● **About this exercise**:
Only the lines from the one that contains "The width and height of the screenshot is (1568, 437)." through the end of the entries, both included, should be transcribed, exactly and without pictures.
BEGIN Exercise materials
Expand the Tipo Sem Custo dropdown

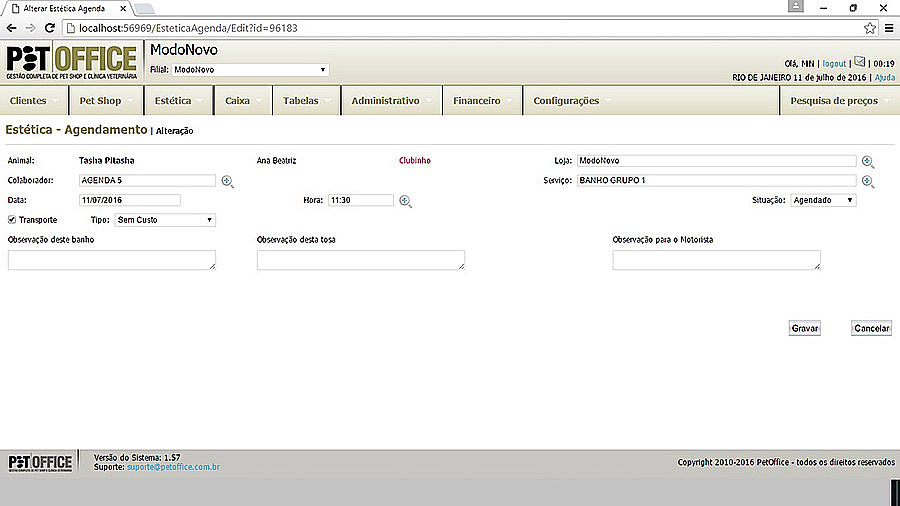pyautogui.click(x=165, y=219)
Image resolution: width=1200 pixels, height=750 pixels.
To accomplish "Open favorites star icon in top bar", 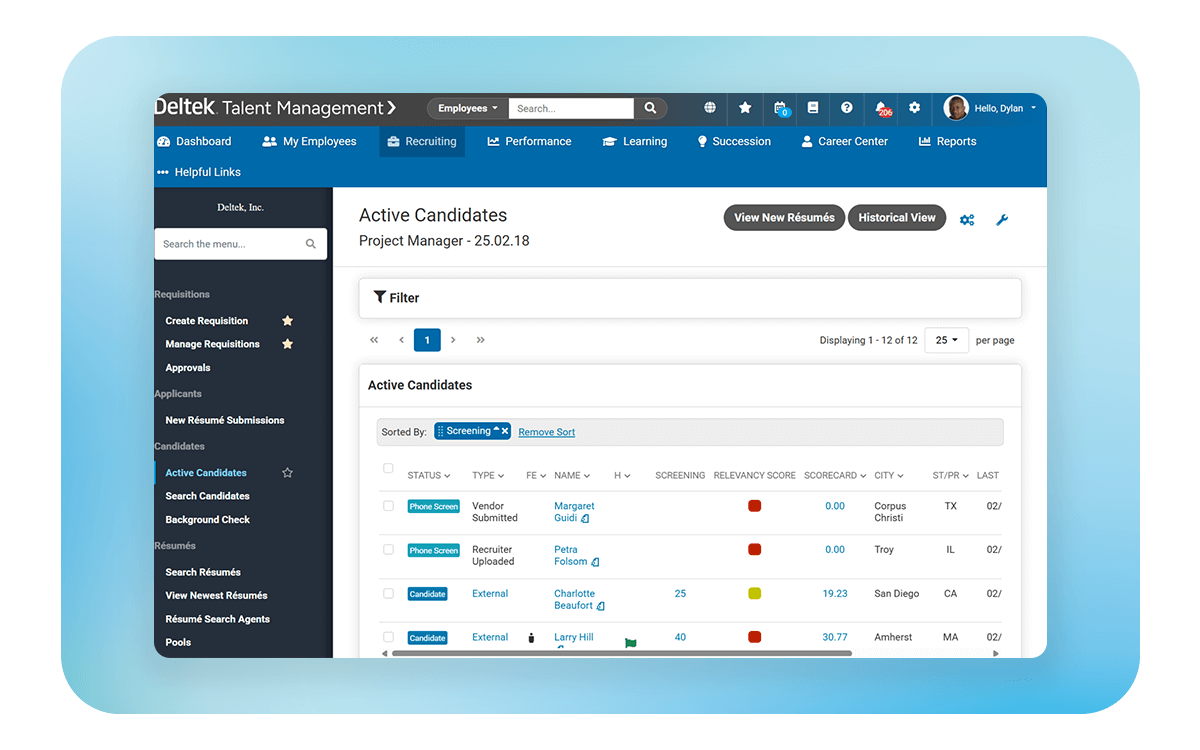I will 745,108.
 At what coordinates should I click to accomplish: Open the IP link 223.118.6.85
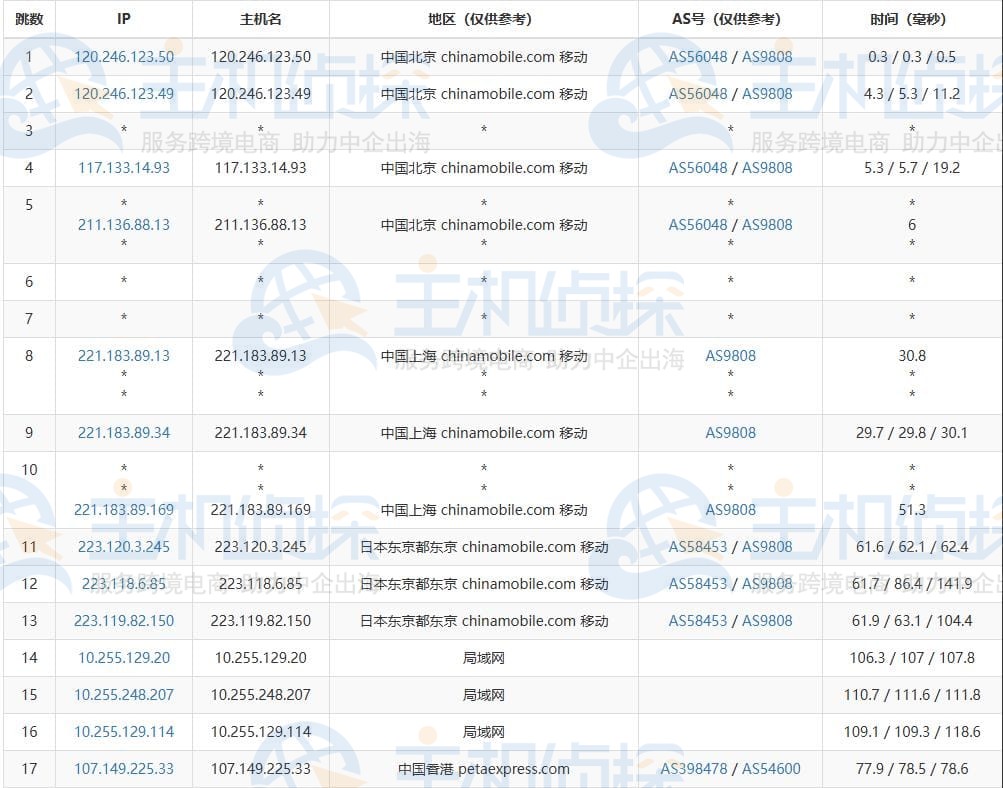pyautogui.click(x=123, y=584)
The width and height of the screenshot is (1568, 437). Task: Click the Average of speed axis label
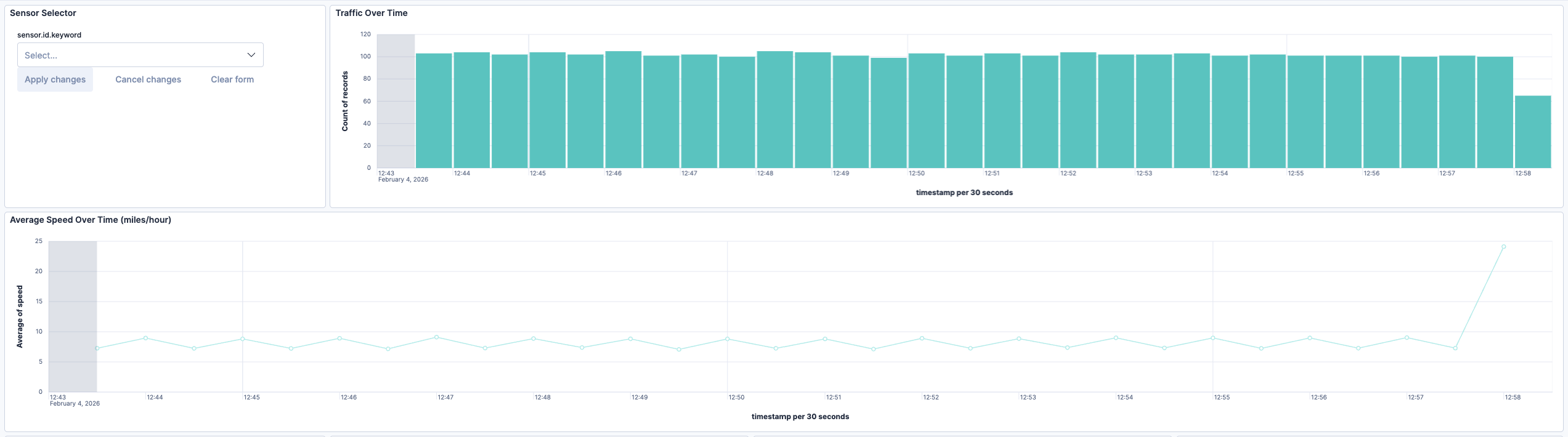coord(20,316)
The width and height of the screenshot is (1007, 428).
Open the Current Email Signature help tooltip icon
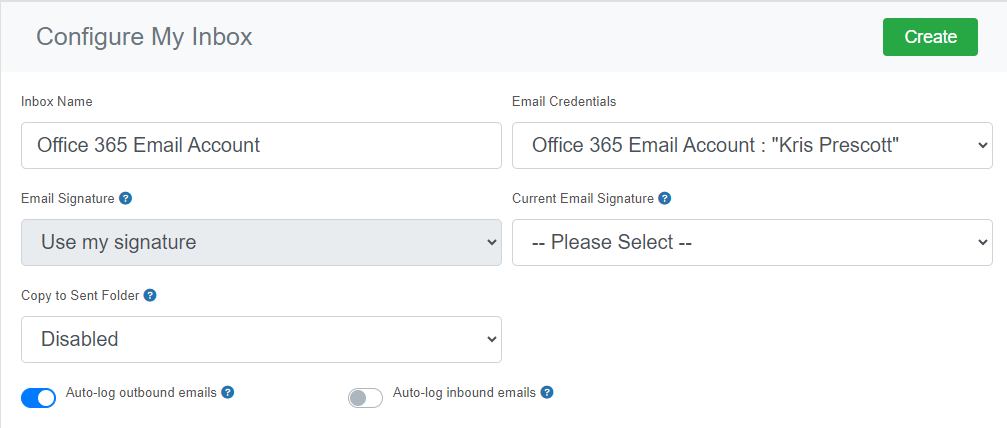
END Exercise materials
● **Written solution**:
The width and height of the screenshot is (1568, 437). Task: Click the Average of speed axis label
coord(20,316)
The width and height of the screenshot is (1007, 428).
Open the Current Email Signature help tooltip icon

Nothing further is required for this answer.